▶ Required action
Could you find each line of the data below that contains the word "agent" and copy those lines?

▶ Provided information
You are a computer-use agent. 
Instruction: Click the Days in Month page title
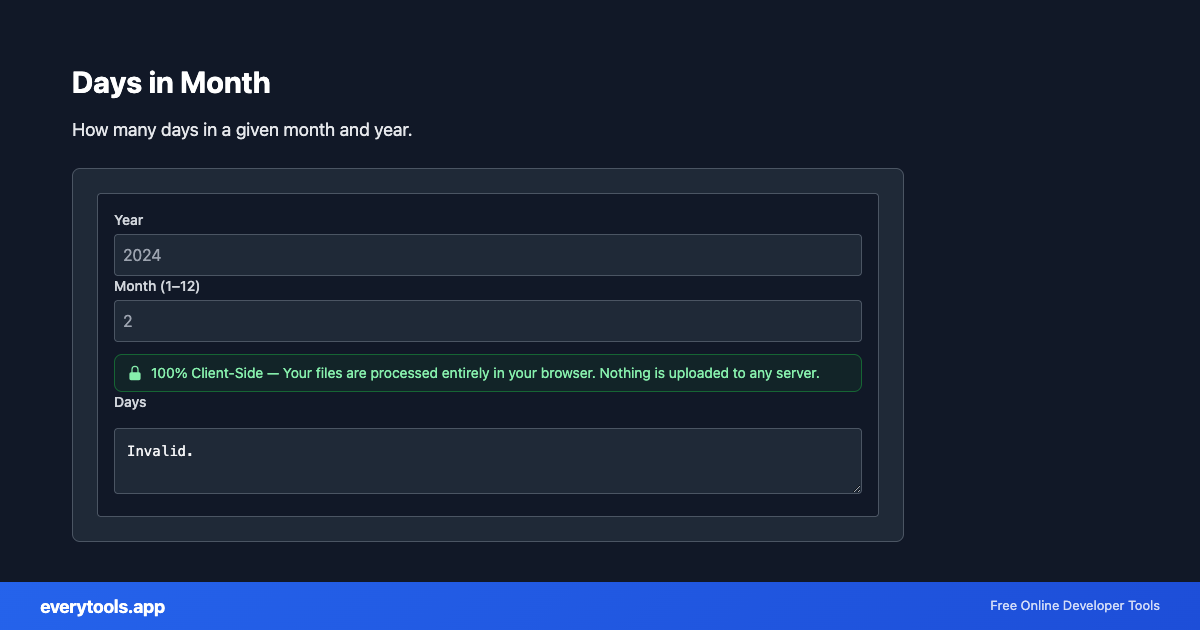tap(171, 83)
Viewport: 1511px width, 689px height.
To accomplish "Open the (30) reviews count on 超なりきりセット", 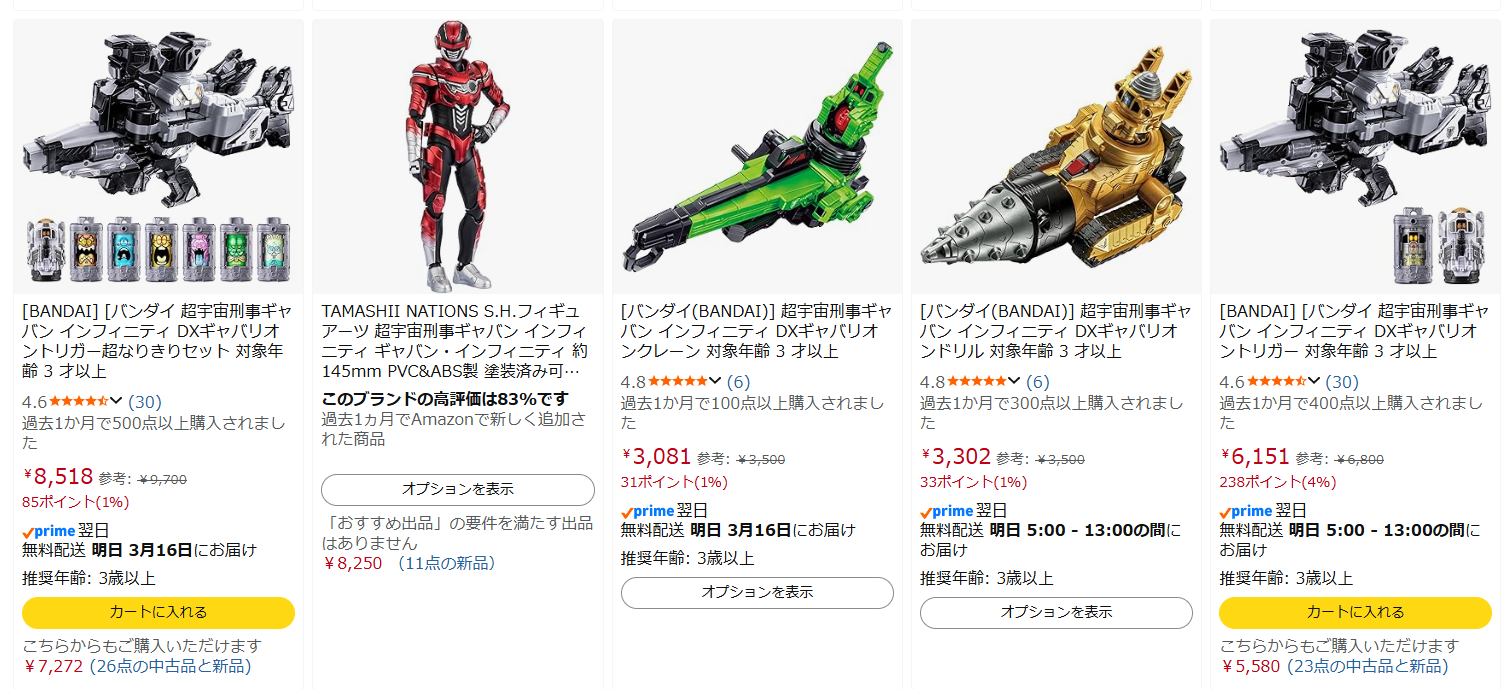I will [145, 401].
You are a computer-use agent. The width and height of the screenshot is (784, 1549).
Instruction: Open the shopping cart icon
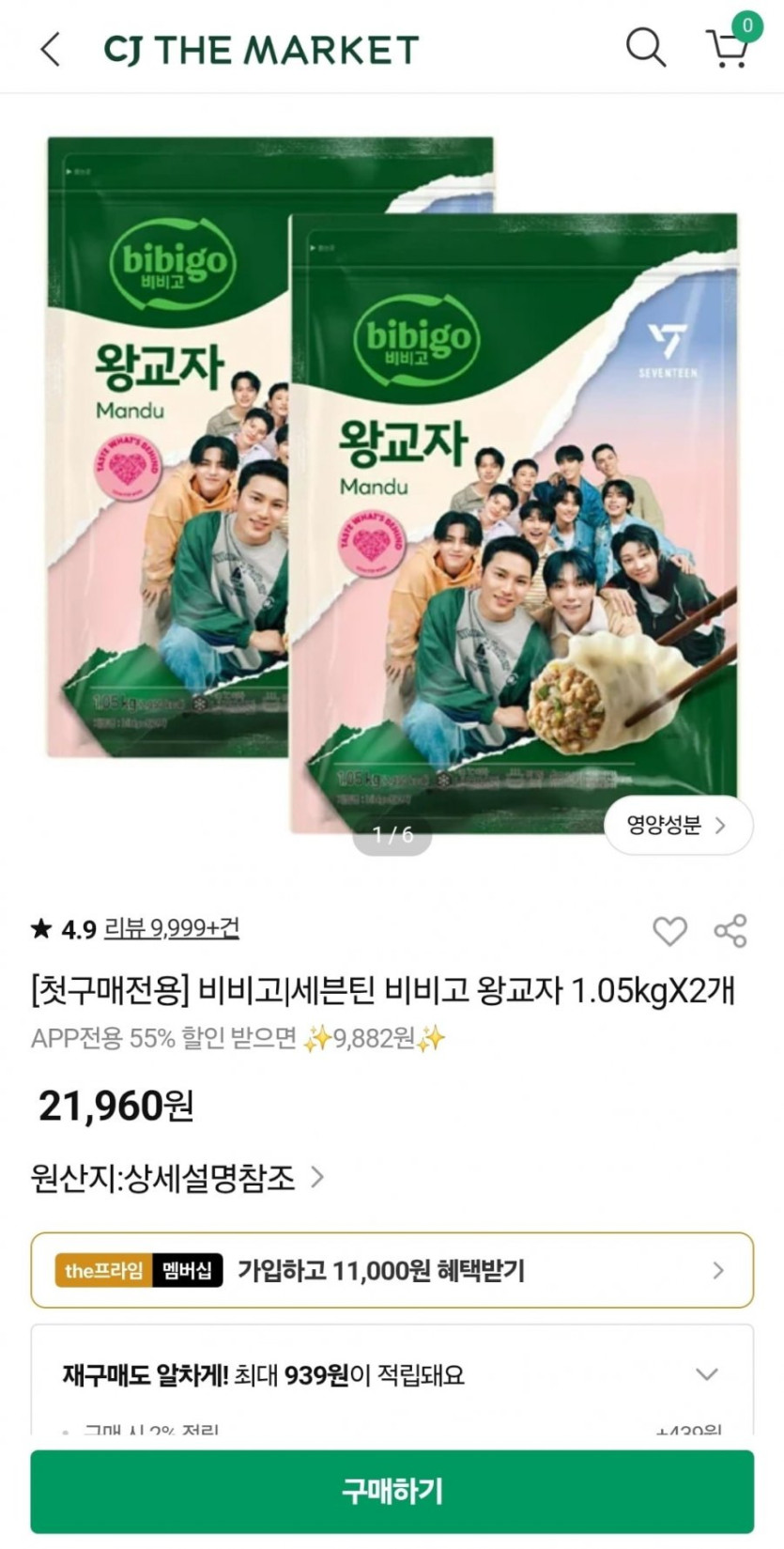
* * *
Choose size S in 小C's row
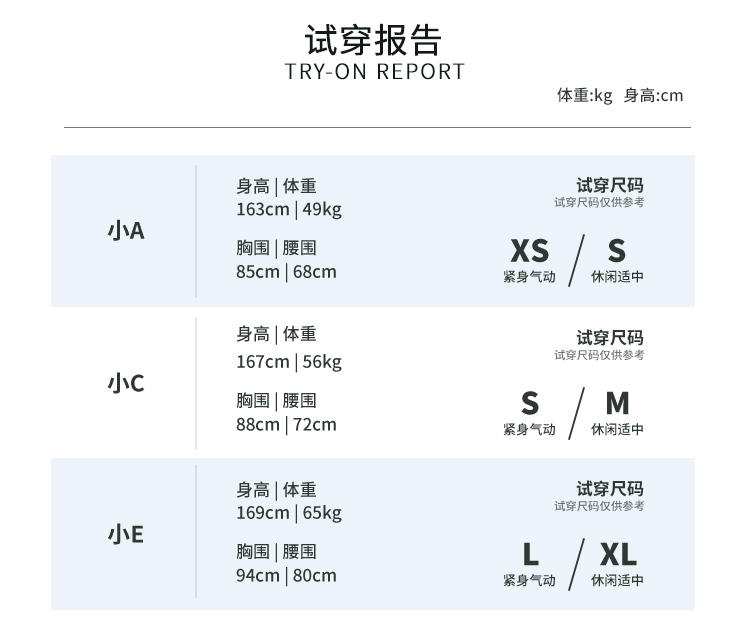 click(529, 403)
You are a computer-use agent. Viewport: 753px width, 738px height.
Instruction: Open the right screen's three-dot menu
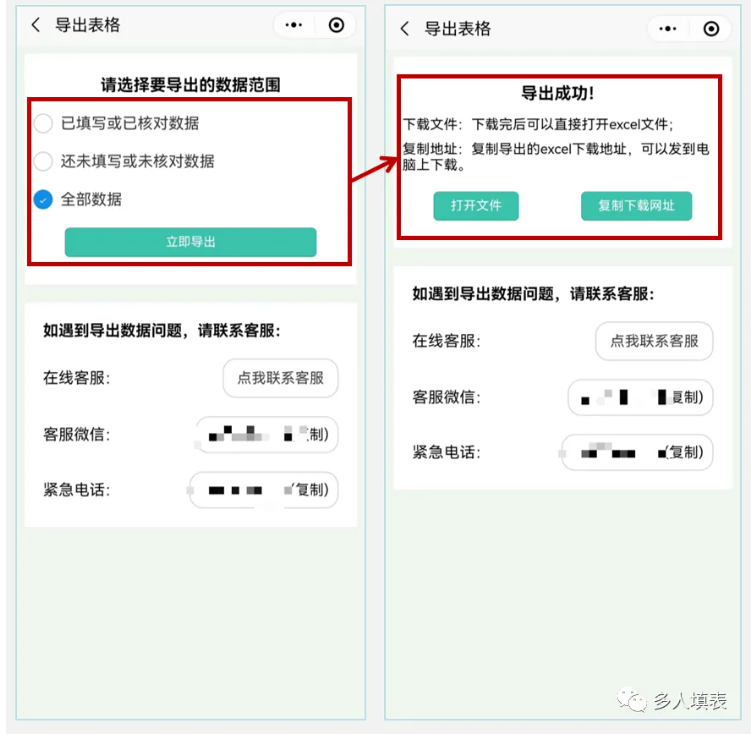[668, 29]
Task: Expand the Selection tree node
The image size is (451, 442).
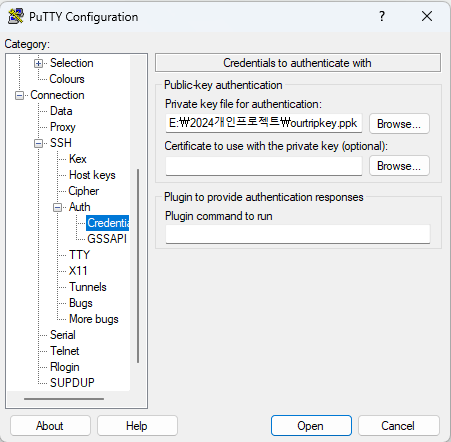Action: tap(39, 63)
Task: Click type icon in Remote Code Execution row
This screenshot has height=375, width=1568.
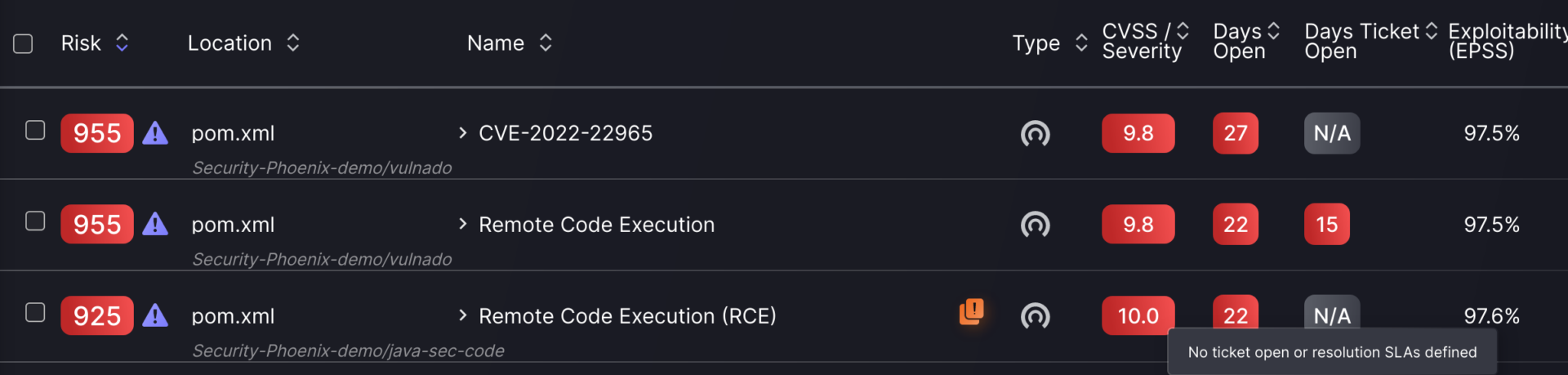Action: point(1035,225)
==
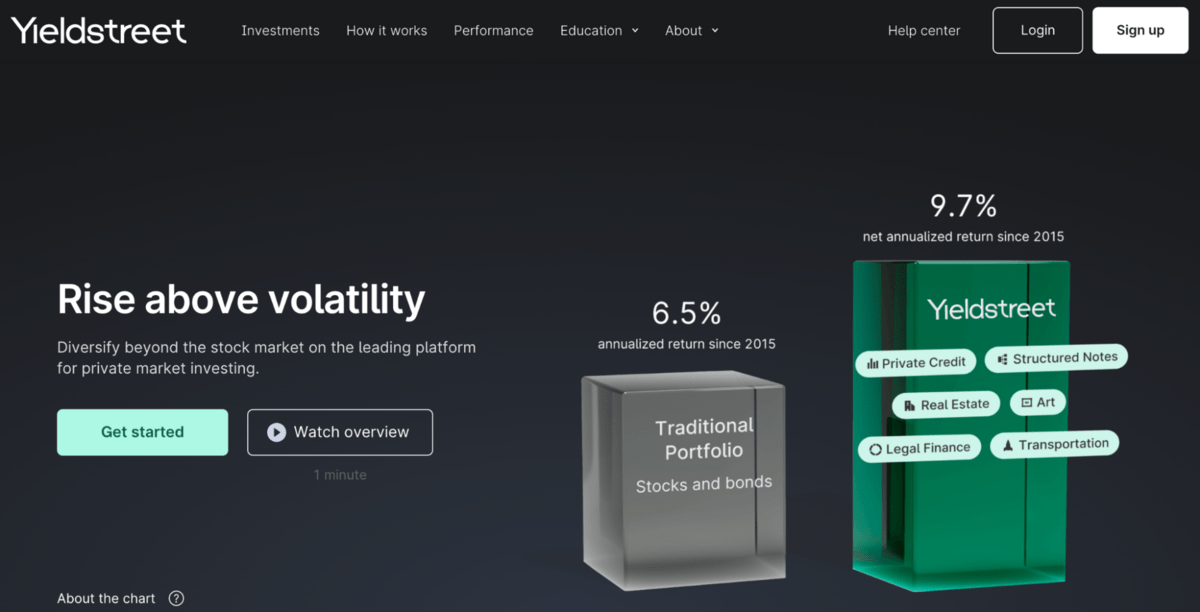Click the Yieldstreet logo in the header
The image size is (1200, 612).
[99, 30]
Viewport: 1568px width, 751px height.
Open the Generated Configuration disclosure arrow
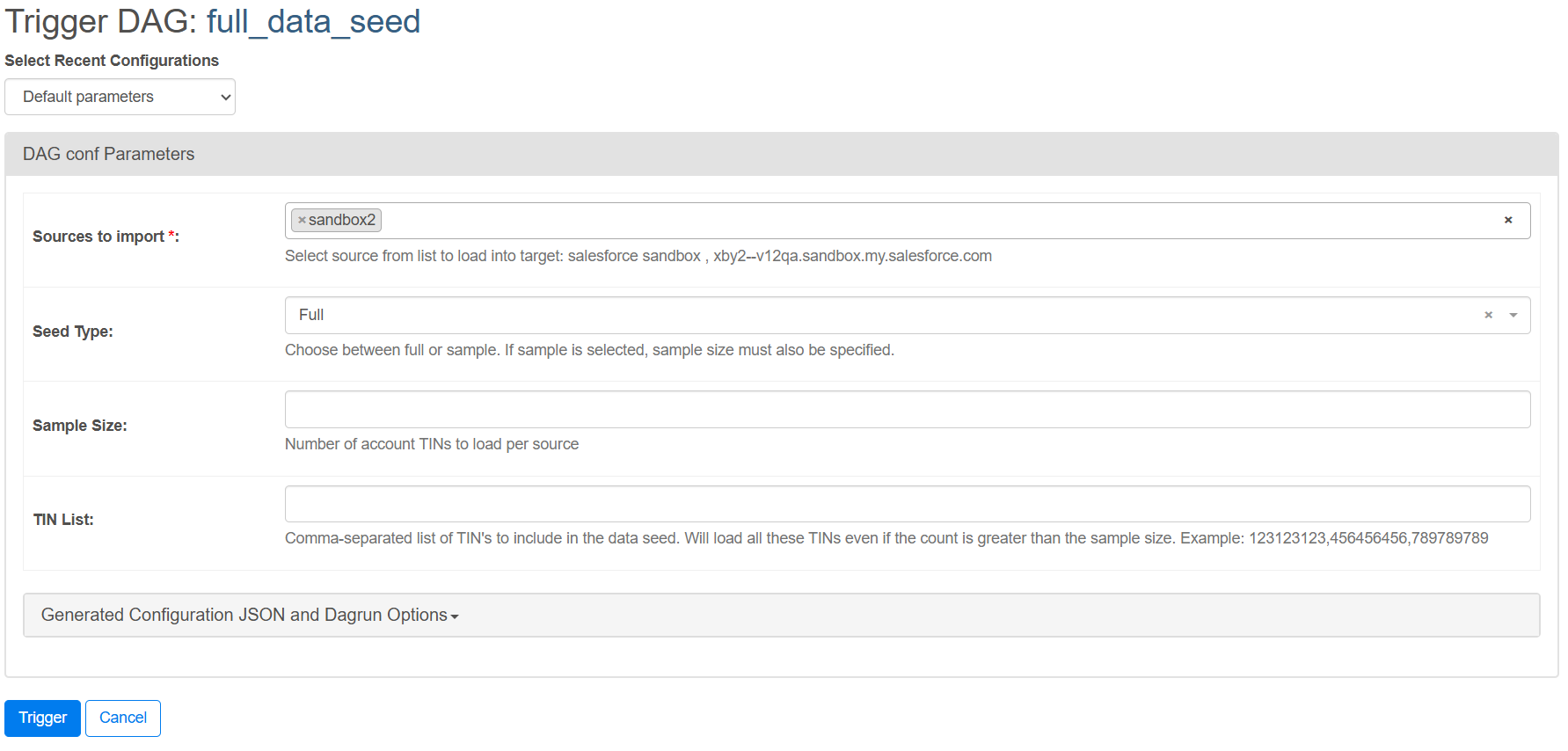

▶ Solution
You are a computer-use agent. 
You are a computer-use agent. The width and height of the screenshot is (784, 1549).
You are a computer-use agent. Viewport: 753px width, 738px height.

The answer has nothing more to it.